A Bill to Reform the H-1B Visa Program
Replaces the H-1B random lottery with a wage-tier-priority allocation.
USCIS shall allocate H-1B visas in order of highest offered wage relative to prevailing wage.
Annual cap unchanged; per-employer concentration capped at 15%.
$22 million for DHS implementation.
DHS rulemaking; DOL wage attestation review.

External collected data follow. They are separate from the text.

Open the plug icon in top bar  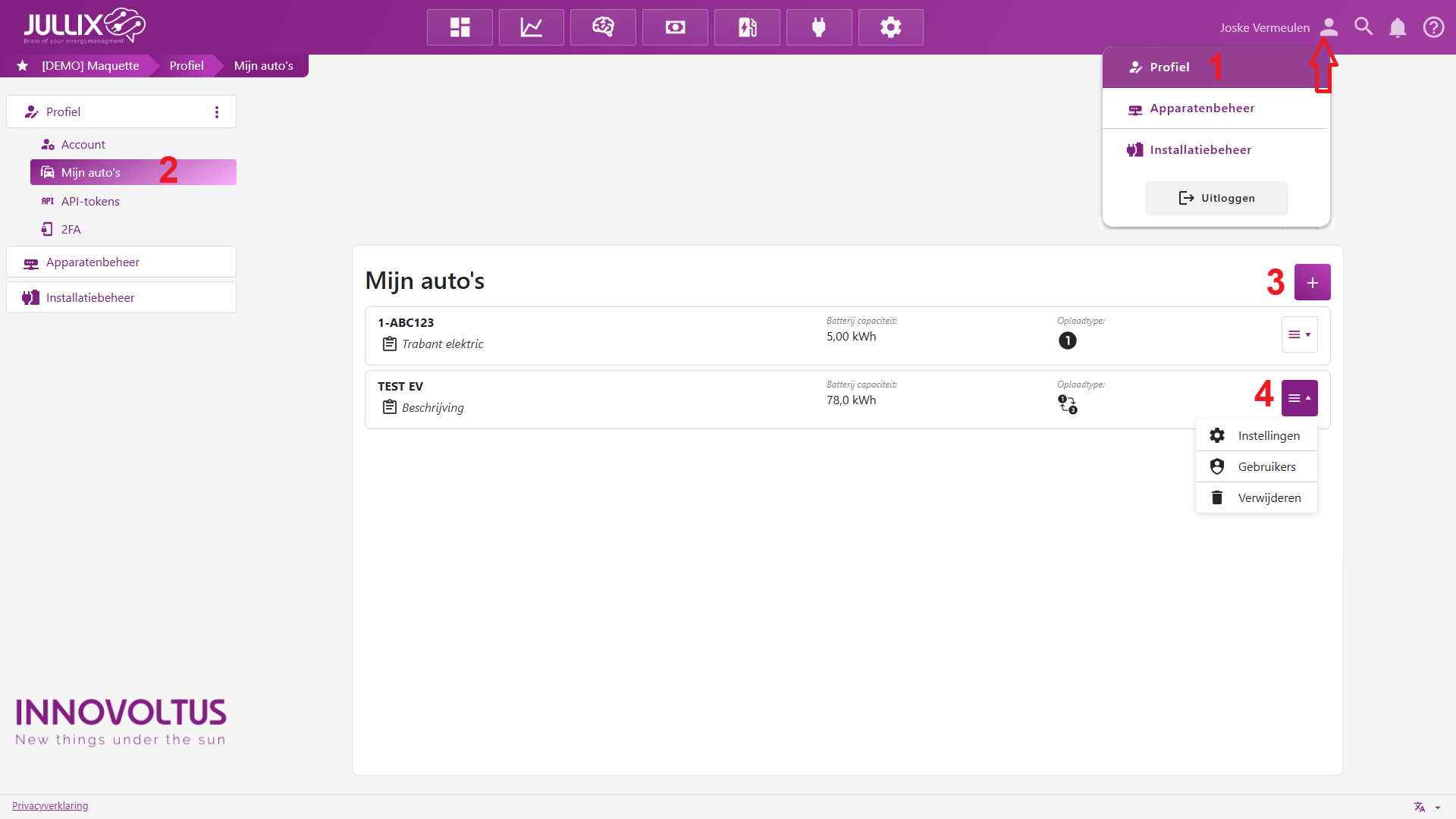tap(819, 27)
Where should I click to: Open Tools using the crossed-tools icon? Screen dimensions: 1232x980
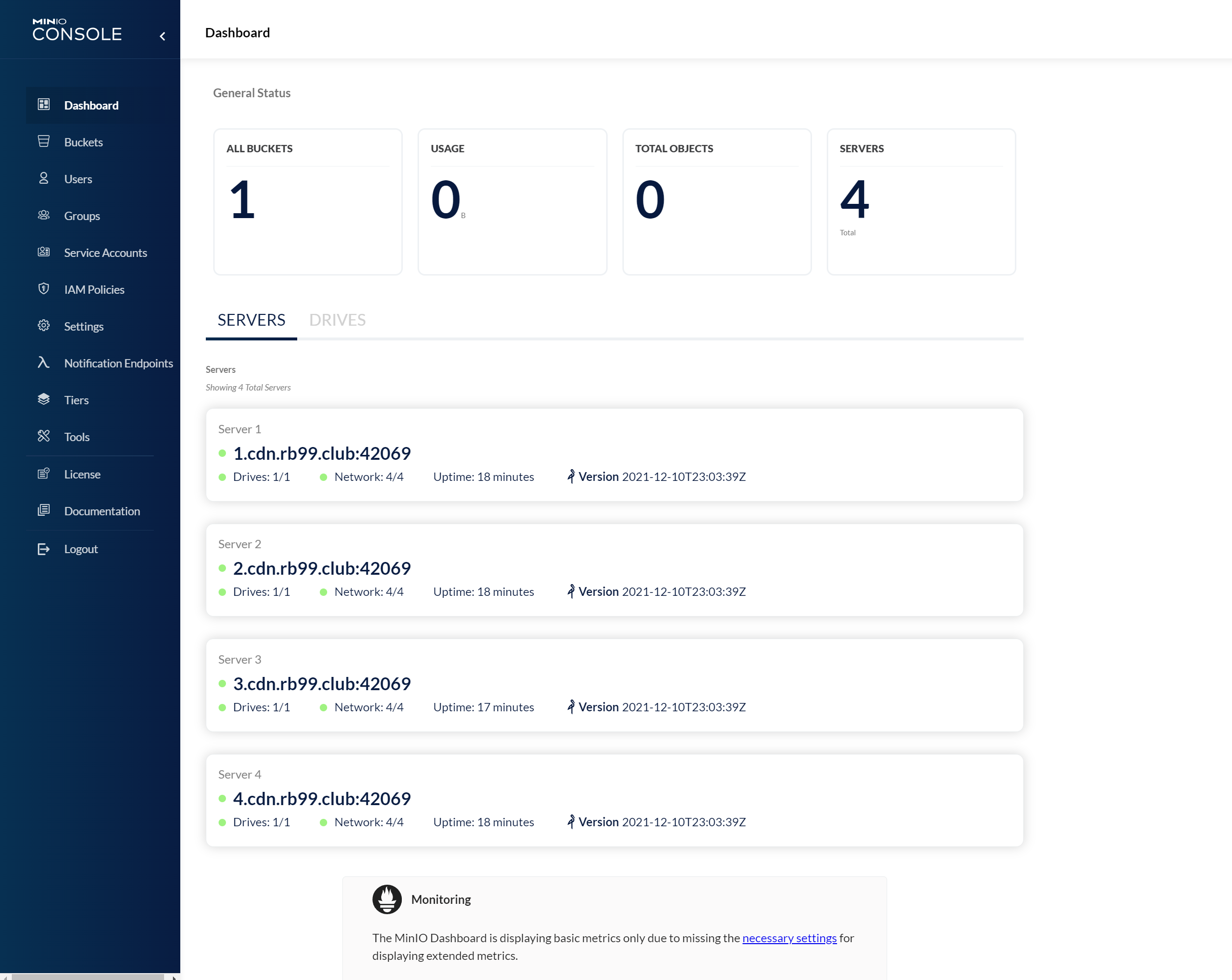pos(44,436)
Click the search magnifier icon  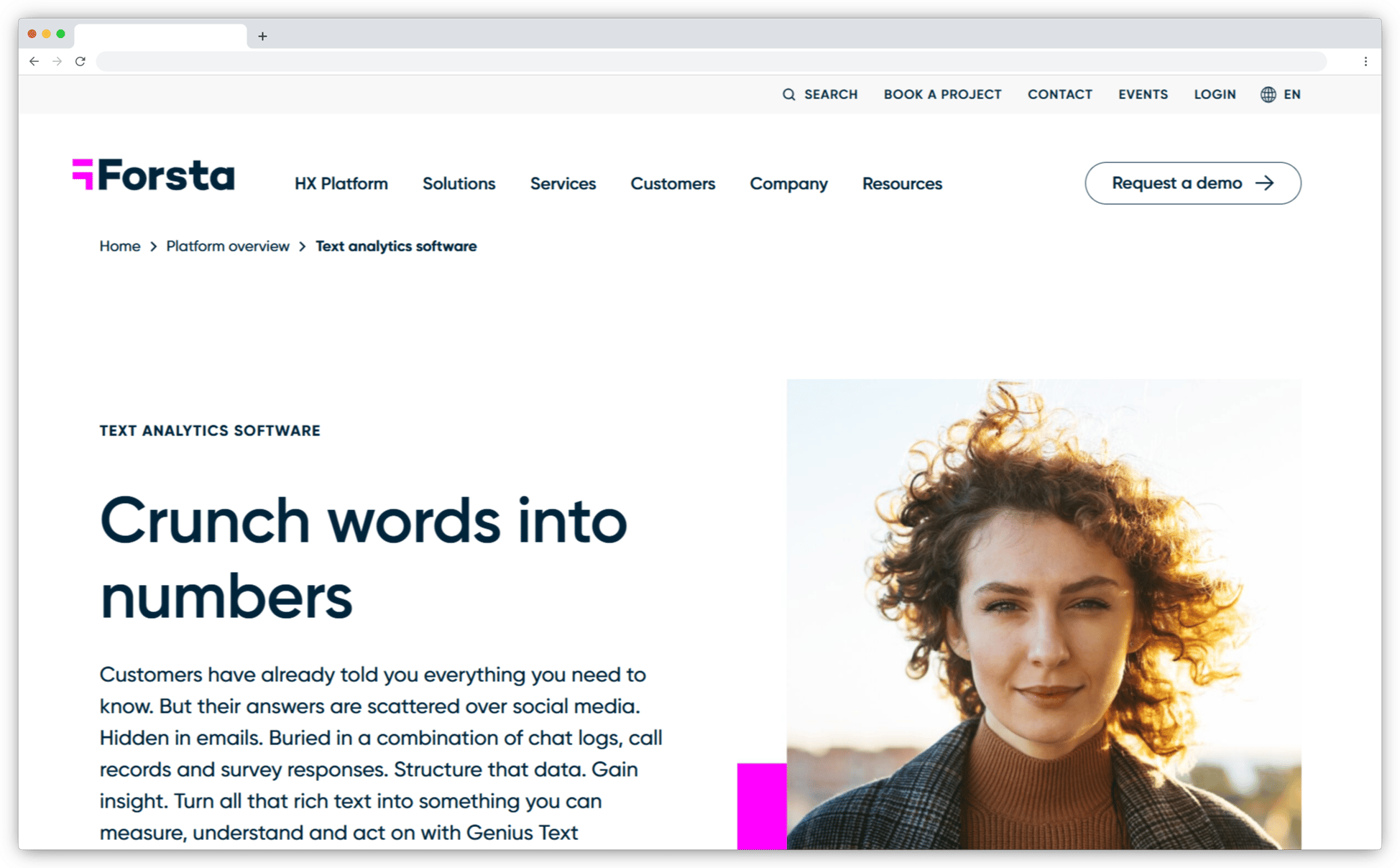click(x=789, y=94)
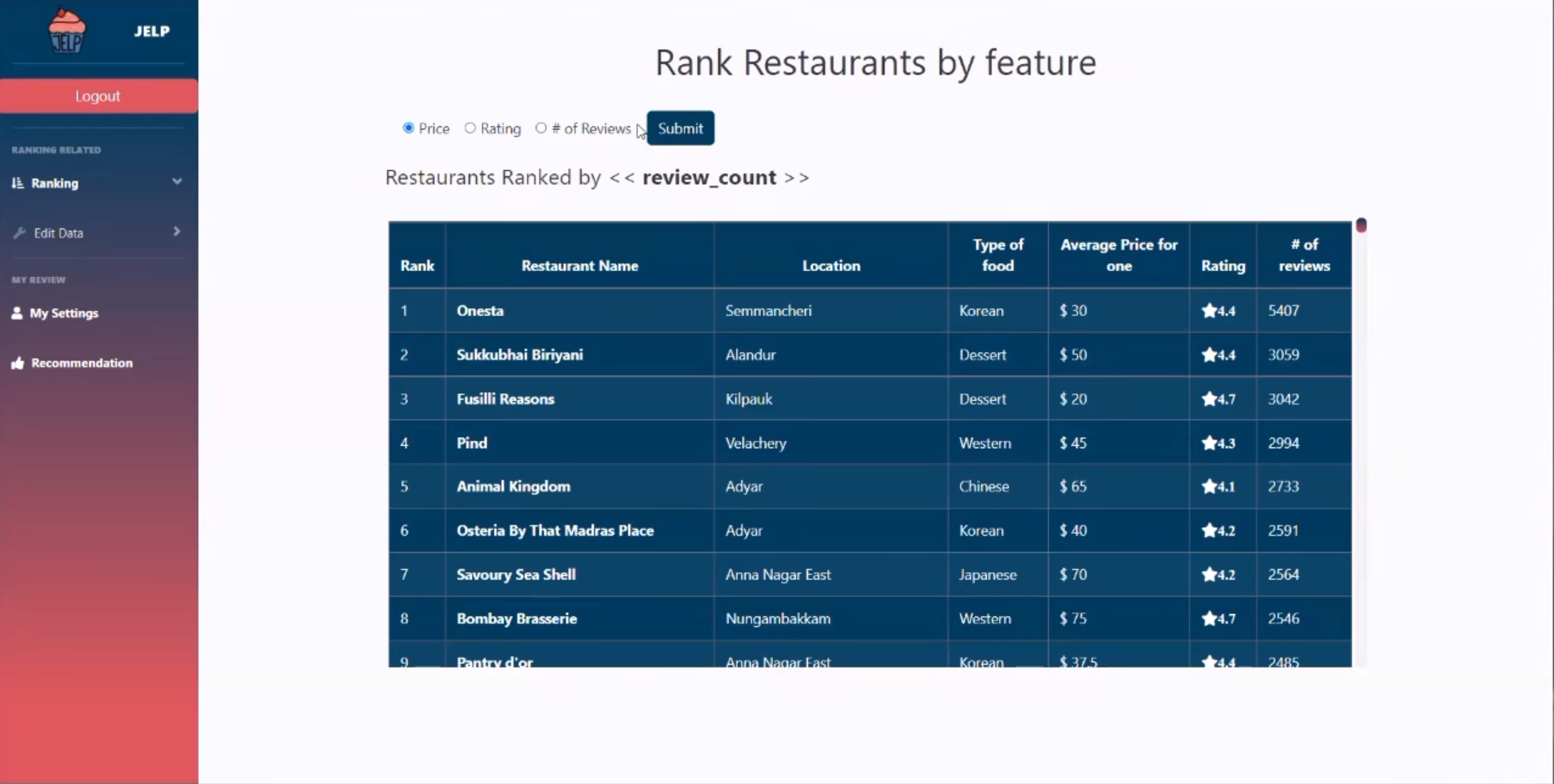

Mechanical parts, sourced & timed
Use this as your pre-round checklist. Memorize the source citation. Time yourself to the delivery target.
- Bill / Number
- S. 765 — A Bill to Reform the H-1B Visa Program
- Funding source
- $22M for DHS implementation.
- Timeline
- Effective at next H-1B lottery cycle.
- Realistic — DHS proposed similar wage-tier prioritization in 2021.
- Enforcing agency
- USCIS + DOL wage-attestation review.
- Yes — Trump 2020 wage-rule rulemaking confirmed authority (later vacated on APA grounds, not authority).
- Penalty for non-compliance
- USCIS adjudication denials.
- Source citation
- Economic Policy Institute, Costa (2022), 'H-1B Visa Allocation' — epi.org.
- Delivery time (read aloud)
- 1:05 (65s)
Wage-tier prioritization will favor large tech firms over startups and universities.
EPI (2022) modeled this exact concern — Sec. 2's 15% per-employer concentration cap directly prevents large-firm crowding. Universities (Level I wages) are protected by USCIS's separate cap-exempt category, which the bill does not touch.